The present issue of nuclear weapons現在を知る – 核兵器の状況

核兵器の数は,冷戦期のピーク時に70,000発に達した。1980年代以降着実に減少してきたが,2019年1月時点でも13,865発の核兵器が依然として世界に存在し,このうちの90%以上をアメリカとロシアが保有しているとされている。2017年に核兵器禁止条約が成立し,核兵器廃絶への機運が高まった一方で,核兵器国は核兵器とこれを搭載するミサイルなど運搬手段の性能・威力向上(近代化)を続け,国家の安全を守るうえで,核兵器による抑止力を働かせることが依然として必要不可欠であると位置づけ,その役割を改めて重視している。

世界の核兵器保有数の推移(1945-2019)
2019年の核兵器保有国及びその数

1945年 アメリカが世界で初めての核実験を実施

1945年8月6日 広島に原子爆弾投下

被爆後の産業奨励館(現,原爆ドーム)
撮影/川本俊雄氏  提供/川本祥雄氏

1945年8月9日 長崎に原子爆弾投下

1949年 ソ連が初めての核実験を実施

1949年8月29日にセミパラチンスク(カザフスタン)核実験場で行われた。1991年8月29日に閉鎖されたことを記念して,8月29日は国際連合の「核実験に反対する国際デー」となっている。

1952年 英国が初めての核実験を実施

1957年 国際原子力機関(IAEA)発足

原子力の平和的利用を促進するとともに,原子力の軍事的利用への転用を防止することを目的に発足。

1960年 フランスが初めての核実験を実施

1964年 中国が初めての核実験を実施

1968年 核兵器不拡散条約(NPT)成立

NPTとは,Nuclear Non-Proliferation Treatyの略称で,核兵器不拡散条約を指す。冷戦期,核兵器廃絶に関する交渉が進まず,他方で核兵器の新たな取得を模索する国,あるいは核兵器を製造する潜在能力を持つ国が増えるなかで,まずは核兵器の拡散を防止することが核兵器の廃絶につながるとの考えのもと,1968年に成立,1970年に発効。核不拡散、核軍縮、原子力の平和利用を三本柱とする、核不拡散体制の中心的存在。(https://hiroshimaforpeace.com/npt/

1974年 インドが初めての核実験を実施

1990年 南アフリカ共和国が核兵器を全て解体

1970年代から1980年代に核兵器を製造していたが,1990年に全てを解体し,1991年にNPTに批准した。

1993年 クリントン米大統領(当時)が核兵器用核分裂性物質生産禁止条約(FMCT)を提案

核兵器用の核分裂性物質(高濃縮ウラン,プルトニウム等)の生産を禁止することにより,核兵器の数量増加を止めることを目的としている。1995年NPT運用検討・延長会議で採択された「原則及び目標」では,ジュネーブ軍縮会議(CD)におけるFMCTの即時交渉開始及び早期締結が目標に掲げられた。しかしながら,現在に至るまで条約交渉は開始されていない。

1994年 第1次戦略兵器削減条約(START I)発効

米国とソ連(署名当時)が配備する大陸間弾道ミサイル(ICBM),潜水艦発射弾頭ミサイル(SLBM)及び重爆撃機の運搬手段の総数を,条約の発効から7年後にそれぞれ1,600基(機)へ削減することを規定した条約。START Iのプロセスの結果,戦略核弾頭数は冷戦期の約60%となった。
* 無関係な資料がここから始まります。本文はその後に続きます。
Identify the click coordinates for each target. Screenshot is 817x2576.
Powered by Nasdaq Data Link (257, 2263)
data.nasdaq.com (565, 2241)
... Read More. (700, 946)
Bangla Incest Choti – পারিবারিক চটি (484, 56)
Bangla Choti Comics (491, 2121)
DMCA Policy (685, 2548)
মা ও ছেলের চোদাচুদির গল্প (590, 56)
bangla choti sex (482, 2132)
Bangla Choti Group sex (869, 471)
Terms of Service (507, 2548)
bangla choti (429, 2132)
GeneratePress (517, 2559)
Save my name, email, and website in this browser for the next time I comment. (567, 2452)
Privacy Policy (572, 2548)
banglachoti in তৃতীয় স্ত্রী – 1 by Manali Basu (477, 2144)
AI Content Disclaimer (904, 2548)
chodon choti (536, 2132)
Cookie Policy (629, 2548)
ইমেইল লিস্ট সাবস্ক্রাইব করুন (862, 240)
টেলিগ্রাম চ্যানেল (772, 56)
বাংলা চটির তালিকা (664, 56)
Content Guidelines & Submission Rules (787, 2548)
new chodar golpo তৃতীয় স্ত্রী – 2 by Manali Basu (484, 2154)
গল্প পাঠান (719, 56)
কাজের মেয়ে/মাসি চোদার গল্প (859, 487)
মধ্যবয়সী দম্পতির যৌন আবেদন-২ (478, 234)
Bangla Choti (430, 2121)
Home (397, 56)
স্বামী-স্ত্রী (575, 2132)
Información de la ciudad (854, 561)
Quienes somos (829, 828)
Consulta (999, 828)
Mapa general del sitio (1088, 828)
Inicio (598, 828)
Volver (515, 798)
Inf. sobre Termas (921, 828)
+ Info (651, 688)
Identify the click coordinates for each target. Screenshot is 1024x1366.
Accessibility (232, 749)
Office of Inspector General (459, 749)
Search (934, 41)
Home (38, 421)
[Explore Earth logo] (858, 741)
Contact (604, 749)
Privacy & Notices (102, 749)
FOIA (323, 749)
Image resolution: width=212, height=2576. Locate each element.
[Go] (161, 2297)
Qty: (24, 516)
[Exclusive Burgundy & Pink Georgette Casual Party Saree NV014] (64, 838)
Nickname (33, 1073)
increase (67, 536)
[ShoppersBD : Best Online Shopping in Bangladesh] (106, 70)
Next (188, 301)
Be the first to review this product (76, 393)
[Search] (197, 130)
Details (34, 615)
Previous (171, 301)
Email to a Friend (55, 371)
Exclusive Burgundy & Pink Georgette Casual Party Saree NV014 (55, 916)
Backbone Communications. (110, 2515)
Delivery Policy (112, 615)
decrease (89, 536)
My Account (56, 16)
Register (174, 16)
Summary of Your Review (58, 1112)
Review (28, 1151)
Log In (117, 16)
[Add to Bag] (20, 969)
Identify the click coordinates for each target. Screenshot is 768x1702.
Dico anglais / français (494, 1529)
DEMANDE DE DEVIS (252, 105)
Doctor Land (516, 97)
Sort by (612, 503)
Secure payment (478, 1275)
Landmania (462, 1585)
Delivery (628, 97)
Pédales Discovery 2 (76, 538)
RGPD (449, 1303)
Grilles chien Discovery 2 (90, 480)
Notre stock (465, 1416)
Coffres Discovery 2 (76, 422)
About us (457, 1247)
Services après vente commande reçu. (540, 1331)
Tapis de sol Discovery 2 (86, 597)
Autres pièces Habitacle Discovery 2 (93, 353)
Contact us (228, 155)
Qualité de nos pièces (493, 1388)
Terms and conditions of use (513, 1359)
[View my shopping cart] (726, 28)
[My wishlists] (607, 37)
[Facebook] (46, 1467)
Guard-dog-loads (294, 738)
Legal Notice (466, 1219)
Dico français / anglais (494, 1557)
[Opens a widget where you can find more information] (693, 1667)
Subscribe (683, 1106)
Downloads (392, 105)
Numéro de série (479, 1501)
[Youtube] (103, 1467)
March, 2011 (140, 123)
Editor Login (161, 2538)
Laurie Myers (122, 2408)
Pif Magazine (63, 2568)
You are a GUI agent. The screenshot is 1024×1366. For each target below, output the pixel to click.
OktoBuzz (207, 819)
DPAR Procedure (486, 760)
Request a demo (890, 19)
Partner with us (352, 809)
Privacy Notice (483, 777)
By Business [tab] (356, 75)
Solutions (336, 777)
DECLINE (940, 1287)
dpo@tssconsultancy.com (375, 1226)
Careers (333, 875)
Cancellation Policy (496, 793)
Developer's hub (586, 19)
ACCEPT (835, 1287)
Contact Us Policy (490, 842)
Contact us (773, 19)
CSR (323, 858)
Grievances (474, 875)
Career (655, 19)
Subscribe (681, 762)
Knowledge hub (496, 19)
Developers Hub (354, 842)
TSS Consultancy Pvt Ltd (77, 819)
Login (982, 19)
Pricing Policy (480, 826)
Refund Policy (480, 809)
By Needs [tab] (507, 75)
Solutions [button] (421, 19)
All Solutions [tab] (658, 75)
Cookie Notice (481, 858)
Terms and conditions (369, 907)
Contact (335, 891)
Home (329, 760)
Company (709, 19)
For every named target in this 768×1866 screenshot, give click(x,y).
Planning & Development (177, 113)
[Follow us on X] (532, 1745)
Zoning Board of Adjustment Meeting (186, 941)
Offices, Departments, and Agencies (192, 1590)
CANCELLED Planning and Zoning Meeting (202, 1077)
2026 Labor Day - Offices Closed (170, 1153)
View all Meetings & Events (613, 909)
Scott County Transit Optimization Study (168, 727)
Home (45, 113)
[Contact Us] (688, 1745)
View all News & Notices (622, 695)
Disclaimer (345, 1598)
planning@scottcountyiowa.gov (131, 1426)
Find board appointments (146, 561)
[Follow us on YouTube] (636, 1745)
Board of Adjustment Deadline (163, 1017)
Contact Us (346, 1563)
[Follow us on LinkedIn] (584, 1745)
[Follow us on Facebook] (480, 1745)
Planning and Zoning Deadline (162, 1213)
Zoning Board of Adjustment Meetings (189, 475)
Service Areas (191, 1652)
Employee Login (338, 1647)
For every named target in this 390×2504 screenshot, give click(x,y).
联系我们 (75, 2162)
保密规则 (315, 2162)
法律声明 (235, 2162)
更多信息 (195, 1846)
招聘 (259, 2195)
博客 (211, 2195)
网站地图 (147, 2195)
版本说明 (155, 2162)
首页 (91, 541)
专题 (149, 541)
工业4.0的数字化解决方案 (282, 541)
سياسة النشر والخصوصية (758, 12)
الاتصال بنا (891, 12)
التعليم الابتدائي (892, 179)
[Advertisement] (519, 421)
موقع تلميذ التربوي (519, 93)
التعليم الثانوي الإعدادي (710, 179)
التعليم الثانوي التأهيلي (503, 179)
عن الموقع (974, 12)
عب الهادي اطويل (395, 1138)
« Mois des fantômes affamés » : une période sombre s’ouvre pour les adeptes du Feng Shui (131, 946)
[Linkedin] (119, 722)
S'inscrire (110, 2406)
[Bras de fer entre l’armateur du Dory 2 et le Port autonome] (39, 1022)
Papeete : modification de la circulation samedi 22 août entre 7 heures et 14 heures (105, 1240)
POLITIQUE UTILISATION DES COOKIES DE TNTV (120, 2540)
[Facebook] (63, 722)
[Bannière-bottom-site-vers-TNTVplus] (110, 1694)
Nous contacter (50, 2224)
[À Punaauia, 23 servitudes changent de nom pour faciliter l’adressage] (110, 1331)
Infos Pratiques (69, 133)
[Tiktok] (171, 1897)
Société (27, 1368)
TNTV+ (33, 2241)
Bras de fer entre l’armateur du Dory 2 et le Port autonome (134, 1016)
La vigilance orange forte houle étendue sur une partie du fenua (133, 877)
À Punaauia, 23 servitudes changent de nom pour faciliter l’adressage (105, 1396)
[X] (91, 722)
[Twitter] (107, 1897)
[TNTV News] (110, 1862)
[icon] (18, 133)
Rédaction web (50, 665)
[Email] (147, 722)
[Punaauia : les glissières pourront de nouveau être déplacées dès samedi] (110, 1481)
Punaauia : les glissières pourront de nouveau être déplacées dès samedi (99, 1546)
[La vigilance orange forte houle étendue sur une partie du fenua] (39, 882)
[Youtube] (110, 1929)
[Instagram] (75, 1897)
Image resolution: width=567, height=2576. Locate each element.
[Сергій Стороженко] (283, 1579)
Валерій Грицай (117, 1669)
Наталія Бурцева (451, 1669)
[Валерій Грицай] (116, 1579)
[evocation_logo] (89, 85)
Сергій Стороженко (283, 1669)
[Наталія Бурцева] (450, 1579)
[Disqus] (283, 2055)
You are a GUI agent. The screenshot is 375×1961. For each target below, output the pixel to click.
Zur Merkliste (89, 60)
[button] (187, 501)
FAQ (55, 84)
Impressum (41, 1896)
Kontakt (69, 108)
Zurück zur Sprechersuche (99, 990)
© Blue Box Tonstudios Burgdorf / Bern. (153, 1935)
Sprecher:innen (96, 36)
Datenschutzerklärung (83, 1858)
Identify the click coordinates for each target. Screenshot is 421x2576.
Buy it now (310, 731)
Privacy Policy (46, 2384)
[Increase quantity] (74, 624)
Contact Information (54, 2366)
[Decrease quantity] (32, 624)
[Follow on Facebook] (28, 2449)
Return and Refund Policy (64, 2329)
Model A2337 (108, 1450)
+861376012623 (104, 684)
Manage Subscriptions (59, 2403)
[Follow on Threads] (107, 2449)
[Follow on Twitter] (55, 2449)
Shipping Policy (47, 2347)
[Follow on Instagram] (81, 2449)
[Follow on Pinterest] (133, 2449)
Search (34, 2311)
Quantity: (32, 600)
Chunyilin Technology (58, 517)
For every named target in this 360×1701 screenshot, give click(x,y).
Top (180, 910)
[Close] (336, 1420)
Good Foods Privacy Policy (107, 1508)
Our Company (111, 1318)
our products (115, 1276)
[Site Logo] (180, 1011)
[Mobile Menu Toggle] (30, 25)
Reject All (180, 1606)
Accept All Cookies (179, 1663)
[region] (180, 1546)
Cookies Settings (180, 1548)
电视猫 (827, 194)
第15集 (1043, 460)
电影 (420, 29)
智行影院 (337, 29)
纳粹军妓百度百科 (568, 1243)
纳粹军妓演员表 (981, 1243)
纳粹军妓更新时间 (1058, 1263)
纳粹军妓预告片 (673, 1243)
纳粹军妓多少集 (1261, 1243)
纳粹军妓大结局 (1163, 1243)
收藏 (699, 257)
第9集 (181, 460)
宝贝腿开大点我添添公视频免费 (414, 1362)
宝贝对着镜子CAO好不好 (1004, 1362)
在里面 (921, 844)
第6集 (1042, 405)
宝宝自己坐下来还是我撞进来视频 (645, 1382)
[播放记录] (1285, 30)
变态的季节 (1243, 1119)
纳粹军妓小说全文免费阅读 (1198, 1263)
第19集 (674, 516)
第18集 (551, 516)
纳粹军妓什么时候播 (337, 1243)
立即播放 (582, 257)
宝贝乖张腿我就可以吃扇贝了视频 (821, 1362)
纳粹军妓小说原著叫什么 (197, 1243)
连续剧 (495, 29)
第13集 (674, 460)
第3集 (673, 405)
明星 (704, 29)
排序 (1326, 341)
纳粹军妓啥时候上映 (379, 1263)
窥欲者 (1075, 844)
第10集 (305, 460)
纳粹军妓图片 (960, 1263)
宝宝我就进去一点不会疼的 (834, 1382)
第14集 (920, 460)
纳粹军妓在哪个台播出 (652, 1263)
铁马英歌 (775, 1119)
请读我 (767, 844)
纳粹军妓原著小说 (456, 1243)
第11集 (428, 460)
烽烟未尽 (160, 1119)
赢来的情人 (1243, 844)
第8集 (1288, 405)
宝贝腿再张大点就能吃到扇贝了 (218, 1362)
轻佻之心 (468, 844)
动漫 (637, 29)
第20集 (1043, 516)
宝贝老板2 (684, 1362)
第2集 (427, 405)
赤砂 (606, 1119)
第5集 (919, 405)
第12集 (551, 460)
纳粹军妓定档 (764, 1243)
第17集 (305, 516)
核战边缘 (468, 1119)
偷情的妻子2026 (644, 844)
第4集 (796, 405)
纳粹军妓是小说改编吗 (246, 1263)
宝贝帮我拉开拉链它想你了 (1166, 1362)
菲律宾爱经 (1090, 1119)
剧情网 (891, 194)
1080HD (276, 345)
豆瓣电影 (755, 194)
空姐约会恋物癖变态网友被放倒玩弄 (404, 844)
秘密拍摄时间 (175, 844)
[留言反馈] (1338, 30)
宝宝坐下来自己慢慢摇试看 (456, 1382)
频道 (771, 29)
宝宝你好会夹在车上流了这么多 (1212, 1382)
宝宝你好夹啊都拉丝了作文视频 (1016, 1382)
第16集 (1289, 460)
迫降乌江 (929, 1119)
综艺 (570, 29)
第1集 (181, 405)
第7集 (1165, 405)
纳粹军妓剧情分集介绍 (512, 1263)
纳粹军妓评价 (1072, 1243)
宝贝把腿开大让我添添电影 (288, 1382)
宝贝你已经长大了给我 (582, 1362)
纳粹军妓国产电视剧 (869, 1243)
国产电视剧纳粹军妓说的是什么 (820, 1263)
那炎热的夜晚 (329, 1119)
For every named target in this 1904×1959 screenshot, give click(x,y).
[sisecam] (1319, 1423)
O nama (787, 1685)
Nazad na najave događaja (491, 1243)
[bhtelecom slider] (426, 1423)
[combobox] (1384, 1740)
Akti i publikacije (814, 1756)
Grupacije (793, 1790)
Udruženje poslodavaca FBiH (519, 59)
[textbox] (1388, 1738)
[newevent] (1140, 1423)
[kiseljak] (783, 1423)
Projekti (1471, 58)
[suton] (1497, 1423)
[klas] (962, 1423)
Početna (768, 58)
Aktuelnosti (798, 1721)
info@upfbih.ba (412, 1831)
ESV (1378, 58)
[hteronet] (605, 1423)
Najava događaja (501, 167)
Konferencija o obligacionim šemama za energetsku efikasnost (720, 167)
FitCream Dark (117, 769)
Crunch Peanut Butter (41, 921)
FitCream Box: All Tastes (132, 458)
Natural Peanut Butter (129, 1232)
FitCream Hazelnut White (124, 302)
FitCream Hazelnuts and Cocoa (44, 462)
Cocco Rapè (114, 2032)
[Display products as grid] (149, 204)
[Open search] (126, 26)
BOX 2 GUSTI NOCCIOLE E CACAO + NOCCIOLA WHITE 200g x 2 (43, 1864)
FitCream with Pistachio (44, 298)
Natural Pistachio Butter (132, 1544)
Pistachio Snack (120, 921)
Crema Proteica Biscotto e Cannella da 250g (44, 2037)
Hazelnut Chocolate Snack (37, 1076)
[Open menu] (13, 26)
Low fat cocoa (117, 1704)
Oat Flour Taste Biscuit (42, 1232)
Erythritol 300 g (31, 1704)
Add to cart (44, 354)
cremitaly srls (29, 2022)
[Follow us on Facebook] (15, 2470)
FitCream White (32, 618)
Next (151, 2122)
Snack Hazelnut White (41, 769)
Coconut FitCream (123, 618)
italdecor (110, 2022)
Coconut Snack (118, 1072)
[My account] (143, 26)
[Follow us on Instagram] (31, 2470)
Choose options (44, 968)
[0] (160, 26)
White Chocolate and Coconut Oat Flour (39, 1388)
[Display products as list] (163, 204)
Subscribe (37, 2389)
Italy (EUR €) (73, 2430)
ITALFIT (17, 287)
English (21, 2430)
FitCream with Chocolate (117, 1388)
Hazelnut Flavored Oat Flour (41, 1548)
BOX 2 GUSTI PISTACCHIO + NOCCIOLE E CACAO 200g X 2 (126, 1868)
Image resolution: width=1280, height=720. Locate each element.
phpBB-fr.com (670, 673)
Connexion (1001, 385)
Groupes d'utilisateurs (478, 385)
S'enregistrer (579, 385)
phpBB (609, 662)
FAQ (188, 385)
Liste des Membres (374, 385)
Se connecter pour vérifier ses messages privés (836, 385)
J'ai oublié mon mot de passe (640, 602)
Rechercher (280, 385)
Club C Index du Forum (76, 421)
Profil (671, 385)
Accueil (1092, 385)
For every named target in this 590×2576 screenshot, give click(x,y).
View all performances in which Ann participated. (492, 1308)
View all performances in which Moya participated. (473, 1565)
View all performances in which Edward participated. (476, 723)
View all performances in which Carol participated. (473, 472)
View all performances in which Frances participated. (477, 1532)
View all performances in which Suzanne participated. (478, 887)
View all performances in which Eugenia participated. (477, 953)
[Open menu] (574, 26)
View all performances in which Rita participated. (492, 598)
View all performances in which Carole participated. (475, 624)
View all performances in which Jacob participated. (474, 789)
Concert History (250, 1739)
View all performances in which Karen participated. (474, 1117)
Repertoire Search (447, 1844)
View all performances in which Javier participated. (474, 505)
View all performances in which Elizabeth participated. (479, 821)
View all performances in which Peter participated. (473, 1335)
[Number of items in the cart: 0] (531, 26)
1996年 包括的核実験禁止条約(CTBT)が国連で採択

宇宙空間,大気圏内,水中,地下を含むあらゆる空間における核兵器の実験的爆発及び他の核爆発を禁止。2019年末の時点で184か国が署名,168か国が批准。条約の発効に必要な国として特定された44か国のうち,5か国(中国,エジプト,イラン,イスラエル,米国)の未批准並びに3か国(インド,パキスタン,北朝鮮)の未署名が続いているため,条約は発効していない。

1998年 パキスタンが初めての核実験を実施

2006年 北朝鮮が初めての核実験を実施

2011年 新戦略兵器削減条約(新START)発効

米国とロシアによる核軍縮の枠組みで,2018年までの両国の戦略核弾頭の配備数などの削減を定めている。2021年2月に条約の期限を控えており,その後の二国間核軍備管理の在り方に注目が集まっている。

2016年 オバマ大統領の広島訪問(現職の米大統領として初めて広島を訪問)

広島県は,被爆の実相を理解していただくため,世界の政治指導者に被爆地訪問を呼びかけている。2016年5月27日オバマ大統領の広島訪問が実現(https://hiroshimaforpeace.com/obama/

2017年 核兵器禁止条約(TPNW)成立

核兵器禁止条約の成立に貢献したとしてノーベル平和賞を受賞したICAN(核兵器廃絶キャンペーン)と広島県は覚書を締結し,人材育成事業に取り組んでいる。

締約国による核兵器その他の核爆発装置(以下、核兵器)の(a) 開発、実験、生産、製造、取得、保有、貯蔵、(b) 移転、(c) 受領、(d)使用または使用の威嚇、(e) 禁止された活動の援助、奨励、勧誘、(f) かかる援助の要求・受諾、(g) 領域内などへの配置、設置または配備の禁止が規定された。2020年4月8日時点の批准国は36か国であり,条約の発効に必要な批准国50か国を満たしていないため未発効。(https://hiroshimaforpeace.com/tpnw2019-11/

2019年8月 中距離核戦力(INF)全廃条約失効

核軍縮分野において特定兵器の全廃を史上初めて盛り込み,冷戦終結を後押しした条約。代替え措置なしの失効に新たな核軍拡競争の始まりと核兵器使用のリスクの高まりが危惧される。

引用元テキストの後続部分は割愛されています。